Memory1 雪会ーユキニアウー
轍すら薄ら白いつづら折りの道路を、それでも順調に走っていたはずのタイヤの軸が不意にぶれて重心が少しずれた。滑る。咄嗟に反対側に重心をかけようとするも、立て直す間もなく車輪が空を走り、大きく傾く。ヘルメットの向こうで景色が勢いよく回転し、直後右半身が地面に叩きつけられた。衝撃に目を瞑り、呻く間もなく甲高い音を巻き添えにバイクに引きずられて数回転。何にぶつかったか車体が急に止まり、振り払われるように投げ出される。やたら長い浮遊感にぎょっとして目を開いた。冷気をまとった灰色の空、白に茶筋を残す山の稜線。
その中に、一筆刷いたような、細く、しかし鮮やかな鳥居の朱。
ヘルメットの向こうでいやにゆっくりと流れた景色は、しかし急降下に転じた瞬間あっという間に消え去った。武骨な岩肌を見せる崖、その上の白く曲線を描くガードレール。その向こうには樹木が雪にまみれた肌を見せて並んでいたが、先端もすぐに隠れる。背中が木の枝に接触したのはその時で、身体はそのまま大量の枝を折りながら、時に太い枝に跳ね飛ばされながら落ちて、最後にバス、と音を立てて止まった。
辛うじて残っていたらしい肺の空気が押し出され、意識が飛びそうになる。背中から雪独特の冷気がゆるりと這い上る。痛みに悶えながらも息苦しくておそるおそる腕をあげた。右腕はどうやってもあがらなくて、左腕だけをのろのろと持ち上げ、どうにかヘルメットを脱ぎ去る。その重みで力尽きた左腕が投げ出されて雪に埋まる。そこが、限界だった。
解放された顔を冷気が包み込む。自分のせいで幾分か見通しがよくなったか、木々の合間からぽっかりと空が覗いていた。斑だ、と思ったら、何か目に入った。目を刺す痛みもなく瞬けばすぐに消えるが、間を置かず入ってくる。睫毛についたのか瞬きをする度に白いものがちらつく。
あぁ。雪が、降ってきたのだ。
ふわりふわりと頼りなげに漂うのに、触れた瞬間チリ、と冷気を残して消えていく。美しいものとされながら、人の、生物の命を静かに奪っていく。痛みに呻いて熱を持っていた身体が、やがて手足の先から、背中から、徐々に冷えていく。頭の中に紗がかかったように、思考が歩みを緩める。死ぬのか、と、朧に理解した。人里離れたこの山中で、事故に気づいて救助を呼んでくれる人がそうそう都合よく現れるとも思えない。数日放って置かれたところで、不在に気づいて心配してくれるような人間は、もう誰もいなかった。このまま、高校の卒業式がある三月まで、誰も気づかないのだろう。
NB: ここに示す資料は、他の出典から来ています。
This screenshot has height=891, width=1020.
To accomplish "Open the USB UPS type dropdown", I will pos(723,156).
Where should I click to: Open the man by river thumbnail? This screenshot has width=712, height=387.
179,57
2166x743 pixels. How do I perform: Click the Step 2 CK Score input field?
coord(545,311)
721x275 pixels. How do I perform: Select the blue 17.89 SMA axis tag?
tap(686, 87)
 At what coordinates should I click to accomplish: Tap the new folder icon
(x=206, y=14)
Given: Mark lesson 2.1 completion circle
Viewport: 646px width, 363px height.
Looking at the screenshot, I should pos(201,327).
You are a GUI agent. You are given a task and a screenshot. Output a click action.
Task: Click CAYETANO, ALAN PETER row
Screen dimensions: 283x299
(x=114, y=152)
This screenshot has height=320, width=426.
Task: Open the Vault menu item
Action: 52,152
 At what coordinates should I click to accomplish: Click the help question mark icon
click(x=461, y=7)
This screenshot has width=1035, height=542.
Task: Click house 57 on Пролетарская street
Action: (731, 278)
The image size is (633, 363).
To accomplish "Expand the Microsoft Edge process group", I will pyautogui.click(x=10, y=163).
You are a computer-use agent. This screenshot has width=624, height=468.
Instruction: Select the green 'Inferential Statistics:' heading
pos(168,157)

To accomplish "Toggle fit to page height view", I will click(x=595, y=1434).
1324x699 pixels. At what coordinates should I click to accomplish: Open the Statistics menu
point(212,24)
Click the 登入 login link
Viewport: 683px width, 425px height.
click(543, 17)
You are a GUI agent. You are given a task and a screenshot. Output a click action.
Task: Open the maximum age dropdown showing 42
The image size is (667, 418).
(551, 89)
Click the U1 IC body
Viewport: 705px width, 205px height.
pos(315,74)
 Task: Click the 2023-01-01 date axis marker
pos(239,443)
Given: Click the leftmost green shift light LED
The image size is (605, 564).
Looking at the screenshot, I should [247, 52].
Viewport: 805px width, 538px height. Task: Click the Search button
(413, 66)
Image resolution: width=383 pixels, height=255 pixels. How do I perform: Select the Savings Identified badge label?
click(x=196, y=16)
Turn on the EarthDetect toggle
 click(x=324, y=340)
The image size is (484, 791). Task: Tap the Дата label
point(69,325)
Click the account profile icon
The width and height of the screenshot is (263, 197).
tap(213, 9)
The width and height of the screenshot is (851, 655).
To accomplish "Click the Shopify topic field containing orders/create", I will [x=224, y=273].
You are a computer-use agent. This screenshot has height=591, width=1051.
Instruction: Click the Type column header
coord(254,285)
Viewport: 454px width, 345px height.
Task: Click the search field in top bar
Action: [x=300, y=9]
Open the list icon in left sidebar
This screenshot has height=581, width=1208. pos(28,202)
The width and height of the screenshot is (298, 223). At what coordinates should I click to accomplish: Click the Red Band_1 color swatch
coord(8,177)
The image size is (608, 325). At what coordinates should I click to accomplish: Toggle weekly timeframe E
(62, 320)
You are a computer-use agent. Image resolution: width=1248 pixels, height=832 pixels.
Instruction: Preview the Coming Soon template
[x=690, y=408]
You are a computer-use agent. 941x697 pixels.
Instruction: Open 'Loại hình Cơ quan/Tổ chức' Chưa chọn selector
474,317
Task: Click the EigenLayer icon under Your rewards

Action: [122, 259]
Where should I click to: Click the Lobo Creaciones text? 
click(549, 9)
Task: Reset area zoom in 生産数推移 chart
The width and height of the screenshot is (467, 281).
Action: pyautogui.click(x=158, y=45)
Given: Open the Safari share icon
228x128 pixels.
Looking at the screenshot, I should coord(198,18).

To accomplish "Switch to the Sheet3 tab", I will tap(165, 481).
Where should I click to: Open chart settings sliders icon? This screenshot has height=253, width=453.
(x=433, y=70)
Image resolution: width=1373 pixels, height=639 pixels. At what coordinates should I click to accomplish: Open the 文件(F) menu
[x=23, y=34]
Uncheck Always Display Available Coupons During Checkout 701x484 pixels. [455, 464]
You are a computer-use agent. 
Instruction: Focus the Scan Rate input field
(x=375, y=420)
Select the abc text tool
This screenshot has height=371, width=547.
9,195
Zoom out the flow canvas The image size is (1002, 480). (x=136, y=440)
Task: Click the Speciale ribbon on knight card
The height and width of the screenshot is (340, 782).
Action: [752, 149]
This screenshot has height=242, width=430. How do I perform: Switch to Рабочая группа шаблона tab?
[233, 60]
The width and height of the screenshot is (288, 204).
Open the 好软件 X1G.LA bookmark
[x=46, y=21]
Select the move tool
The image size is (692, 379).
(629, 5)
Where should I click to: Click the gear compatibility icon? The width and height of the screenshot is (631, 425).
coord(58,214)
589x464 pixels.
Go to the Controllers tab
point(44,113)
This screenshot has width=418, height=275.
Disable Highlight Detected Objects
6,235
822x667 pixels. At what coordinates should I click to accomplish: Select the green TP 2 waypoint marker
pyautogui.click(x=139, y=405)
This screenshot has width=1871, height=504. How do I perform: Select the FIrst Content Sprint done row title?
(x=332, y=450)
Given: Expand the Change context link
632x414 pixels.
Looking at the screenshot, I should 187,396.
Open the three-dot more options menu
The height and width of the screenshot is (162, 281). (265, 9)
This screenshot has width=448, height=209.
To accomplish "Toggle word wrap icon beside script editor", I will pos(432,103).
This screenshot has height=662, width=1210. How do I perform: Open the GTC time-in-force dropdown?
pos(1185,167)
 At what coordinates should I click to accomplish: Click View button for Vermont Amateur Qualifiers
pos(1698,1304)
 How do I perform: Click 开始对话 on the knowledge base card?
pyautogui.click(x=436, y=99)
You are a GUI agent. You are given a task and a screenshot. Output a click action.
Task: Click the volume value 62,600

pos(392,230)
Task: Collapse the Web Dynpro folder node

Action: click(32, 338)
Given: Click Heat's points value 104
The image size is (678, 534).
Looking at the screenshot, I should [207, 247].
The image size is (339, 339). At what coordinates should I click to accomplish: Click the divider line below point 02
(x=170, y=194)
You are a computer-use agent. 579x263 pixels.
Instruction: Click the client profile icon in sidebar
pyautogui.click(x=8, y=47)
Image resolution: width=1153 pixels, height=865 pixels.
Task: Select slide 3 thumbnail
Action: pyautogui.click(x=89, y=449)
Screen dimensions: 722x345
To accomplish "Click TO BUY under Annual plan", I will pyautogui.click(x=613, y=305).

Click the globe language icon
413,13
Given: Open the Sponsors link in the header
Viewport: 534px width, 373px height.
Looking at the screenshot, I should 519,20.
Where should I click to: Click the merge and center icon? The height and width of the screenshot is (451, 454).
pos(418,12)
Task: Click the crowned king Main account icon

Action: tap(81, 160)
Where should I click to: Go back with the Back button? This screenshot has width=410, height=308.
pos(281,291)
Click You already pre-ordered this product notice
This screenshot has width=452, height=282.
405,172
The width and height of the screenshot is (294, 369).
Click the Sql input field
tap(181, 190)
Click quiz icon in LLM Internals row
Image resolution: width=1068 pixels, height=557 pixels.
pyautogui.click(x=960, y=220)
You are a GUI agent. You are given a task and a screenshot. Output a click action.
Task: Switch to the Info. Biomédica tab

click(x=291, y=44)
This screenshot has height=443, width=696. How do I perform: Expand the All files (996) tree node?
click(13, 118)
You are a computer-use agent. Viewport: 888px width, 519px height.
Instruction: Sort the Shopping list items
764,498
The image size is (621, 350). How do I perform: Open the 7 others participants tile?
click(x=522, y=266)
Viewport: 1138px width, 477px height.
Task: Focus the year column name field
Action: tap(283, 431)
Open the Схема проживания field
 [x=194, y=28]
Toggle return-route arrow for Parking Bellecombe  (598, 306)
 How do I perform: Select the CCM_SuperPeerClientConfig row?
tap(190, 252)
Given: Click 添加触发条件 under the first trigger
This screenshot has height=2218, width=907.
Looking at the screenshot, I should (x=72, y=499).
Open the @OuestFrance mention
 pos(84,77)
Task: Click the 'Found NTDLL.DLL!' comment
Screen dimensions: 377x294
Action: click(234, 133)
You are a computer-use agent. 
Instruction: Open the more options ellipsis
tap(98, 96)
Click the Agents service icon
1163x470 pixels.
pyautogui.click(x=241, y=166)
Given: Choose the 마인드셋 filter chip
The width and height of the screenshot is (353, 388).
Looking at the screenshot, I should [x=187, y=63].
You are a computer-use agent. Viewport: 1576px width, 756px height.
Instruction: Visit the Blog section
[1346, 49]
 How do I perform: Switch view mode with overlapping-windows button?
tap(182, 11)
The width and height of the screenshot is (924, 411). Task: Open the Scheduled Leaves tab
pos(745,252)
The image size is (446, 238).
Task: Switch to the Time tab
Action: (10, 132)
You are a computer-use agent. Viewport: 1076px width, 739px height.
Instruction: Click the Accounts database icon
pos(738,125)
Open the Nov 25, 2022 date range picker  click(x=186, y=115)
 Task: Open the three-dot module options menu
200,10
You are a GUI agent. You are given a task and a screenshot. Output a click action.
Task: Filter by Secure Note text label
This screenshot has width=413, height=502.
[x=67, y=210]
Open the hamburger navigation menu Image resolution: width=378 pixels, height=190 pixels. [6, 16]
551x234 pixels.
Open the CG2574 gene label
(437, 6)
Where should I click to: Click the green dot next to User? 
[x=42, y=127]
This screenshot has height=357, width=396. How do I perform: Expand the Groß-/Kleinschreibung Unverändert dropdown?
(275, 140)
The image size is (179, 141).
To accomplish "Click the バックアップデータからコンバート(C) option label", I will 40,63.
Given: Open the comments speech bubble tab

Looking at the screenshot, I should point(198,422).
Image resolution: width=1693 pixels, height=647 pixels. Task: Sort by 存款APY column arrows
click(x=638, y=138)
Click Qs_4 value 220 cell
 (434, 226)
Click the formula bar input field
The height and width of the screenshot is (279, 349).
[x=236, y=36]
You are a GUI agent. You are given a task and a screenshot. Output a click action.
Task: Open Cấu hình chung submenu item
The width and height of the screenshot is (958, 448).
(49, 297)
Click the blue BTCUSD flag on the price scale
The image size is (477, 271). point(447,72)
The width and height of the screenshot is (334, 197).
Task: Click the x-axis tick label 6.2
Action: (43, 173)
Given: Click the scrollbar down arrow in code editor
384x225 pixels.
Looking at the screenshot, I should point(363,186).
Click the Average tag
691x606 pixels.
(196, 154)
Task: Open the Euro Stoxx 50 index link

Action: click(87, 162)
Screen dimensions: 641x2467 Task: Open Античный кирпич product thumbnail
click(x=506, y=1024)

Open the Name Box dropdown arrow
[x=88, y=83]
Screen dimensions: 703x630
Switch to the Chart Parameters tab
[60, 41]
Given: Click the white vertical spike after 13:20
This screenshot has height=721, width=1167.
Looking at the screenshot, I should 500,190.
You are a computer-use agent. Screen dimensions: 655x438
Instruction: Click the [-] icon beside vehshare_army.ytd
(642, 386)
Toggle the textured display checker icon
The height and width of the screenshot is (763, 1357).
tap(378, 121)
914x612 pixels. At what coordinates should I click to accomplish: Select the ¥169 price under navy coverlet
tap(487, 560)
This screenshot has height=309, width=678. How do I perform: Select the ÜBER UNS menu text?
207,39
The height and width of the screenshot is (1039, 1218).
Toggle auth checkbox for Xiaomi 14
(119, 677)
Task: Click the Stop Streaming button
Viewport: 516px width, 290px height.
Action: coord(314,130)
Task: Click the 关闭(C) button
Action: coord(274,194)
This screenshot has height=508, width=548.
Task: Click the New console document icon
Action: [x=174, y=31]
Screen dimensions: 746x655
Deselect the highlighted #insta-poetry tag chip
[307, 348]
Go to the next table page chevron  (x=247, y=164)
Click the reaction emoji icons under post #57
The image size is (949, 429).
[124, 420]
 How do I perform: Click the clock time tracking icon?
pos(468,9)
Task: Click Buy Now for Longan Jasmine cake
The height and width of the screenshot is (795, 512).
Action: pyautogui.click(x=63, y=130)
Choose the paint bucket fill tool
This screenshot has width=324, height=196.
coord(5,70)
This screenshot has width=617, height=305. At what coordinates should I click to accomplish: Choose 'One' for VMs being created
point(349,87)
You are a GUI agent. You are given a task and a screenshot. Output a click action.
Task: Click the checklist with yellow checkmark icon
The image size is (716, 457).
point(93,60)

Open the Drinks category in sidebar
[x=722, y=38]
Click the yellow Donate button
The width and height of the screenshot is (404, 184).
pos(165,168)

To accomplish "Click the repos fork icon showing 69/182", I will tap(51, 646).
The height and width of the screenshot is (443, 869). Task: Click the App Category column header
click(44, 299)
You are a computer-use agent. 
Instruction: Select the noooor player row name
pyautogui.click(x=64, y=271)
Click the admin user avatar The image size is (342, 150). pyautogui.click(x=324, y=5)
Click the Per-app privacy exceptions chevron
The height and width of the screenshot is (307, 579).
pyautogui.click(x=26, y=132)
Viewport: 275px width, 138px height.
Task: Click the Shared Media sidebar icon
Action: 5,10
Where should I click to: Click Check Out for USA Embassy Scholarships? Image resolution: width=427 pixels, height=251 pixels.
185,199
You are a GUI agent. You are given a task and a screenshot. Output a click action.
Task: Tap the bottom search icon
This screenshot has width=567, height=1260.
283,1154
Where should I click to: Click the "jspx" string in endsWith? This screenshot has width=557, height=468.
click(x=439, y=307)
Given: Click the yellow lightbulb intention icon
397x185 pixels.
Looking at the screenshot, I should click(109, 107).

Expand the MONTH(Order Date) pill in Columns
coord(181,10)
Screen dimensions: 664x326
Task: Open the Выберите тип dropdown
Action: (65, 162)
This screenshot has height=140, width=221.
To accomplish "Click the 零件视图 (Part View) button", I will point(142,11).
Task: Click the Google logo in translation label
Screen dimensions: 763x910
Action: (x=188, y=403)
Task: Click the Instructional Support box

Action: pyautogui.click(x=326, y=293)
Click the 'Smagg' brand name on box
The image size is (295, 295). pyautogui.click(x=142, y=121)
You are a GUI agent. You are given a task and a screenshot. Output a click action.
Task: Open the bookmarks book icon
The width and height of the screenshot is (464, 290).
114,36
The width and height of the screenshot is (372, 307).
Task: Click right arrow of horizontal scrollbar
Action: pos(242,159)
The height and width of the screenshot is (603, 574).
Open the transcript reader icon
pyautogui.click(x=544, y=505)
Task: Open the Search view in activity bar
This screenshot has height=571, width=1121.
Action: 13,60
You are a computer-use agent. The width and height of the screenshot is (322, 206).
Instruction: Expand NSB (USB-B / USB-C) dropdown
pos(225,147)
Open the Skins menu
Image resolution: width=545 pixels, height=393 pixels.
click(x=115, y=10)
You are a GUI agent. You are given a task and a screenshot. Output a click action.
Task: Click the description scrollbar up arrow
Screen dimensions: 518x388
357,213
死にたくないと、思えない自分に気がついて、こんなもんか、と彼は緩く唇の端を持ち上げる。死んだら悲しむだろうかと思わせてくれる最後の一人は先日、一足先に逝ってしまった。唯一の親友も、もしかしたら同じところにいるのかもしれない。ならば自分も、このまま導かれるのを待つ方が幸せなのではないだろうか。
「……」
こんなところで、たった独りで、逝くなんて。母が死んでから十二年間、ずっと孤独だった自分には、あまりに似つかわしい終焉だと思わないか。
さぁ、眠れ。夢すら見ない眠りに、二度と覚めない眠りに、おちてしまえ。
「……」
ふと心をよぎった感情は、今までずっと彼が見ないようにしてきたもので、だからこそ最期に至っても、口に出すことは憚られた。それでも。
「……」
無意識に息となり、零れ出てしまったのかもしれない。
意識が途切れるその間際に、ふわ、と一陣の風が吹き、そして、
色を失った青年の両頬を、冷たく、しかし柔らかな感触が包んだ。
そして、決して覚めるはずの、覚めるつもりのなかった眠りから覚めた時。
自分の体には確かに血が通い、痛みはだいぶ残っているが四肢一つ欠けずにくっついていた。窓から吹き込む風の音、自分が横たわっているベッドの感触、そして強い薬のにおい。けれど、そんなものはもはやどうでもよくなった。
目覚めたばかりの彼の瞳は暗闇の中、白の着物に身を包み、月明かりに白銀の髪を輝かせ、開いた窓の向こうへと手を伸ばしかけたまま硬直して、白藍の瞳でこちらを凝視する、
異形の少女の姿を、映していた。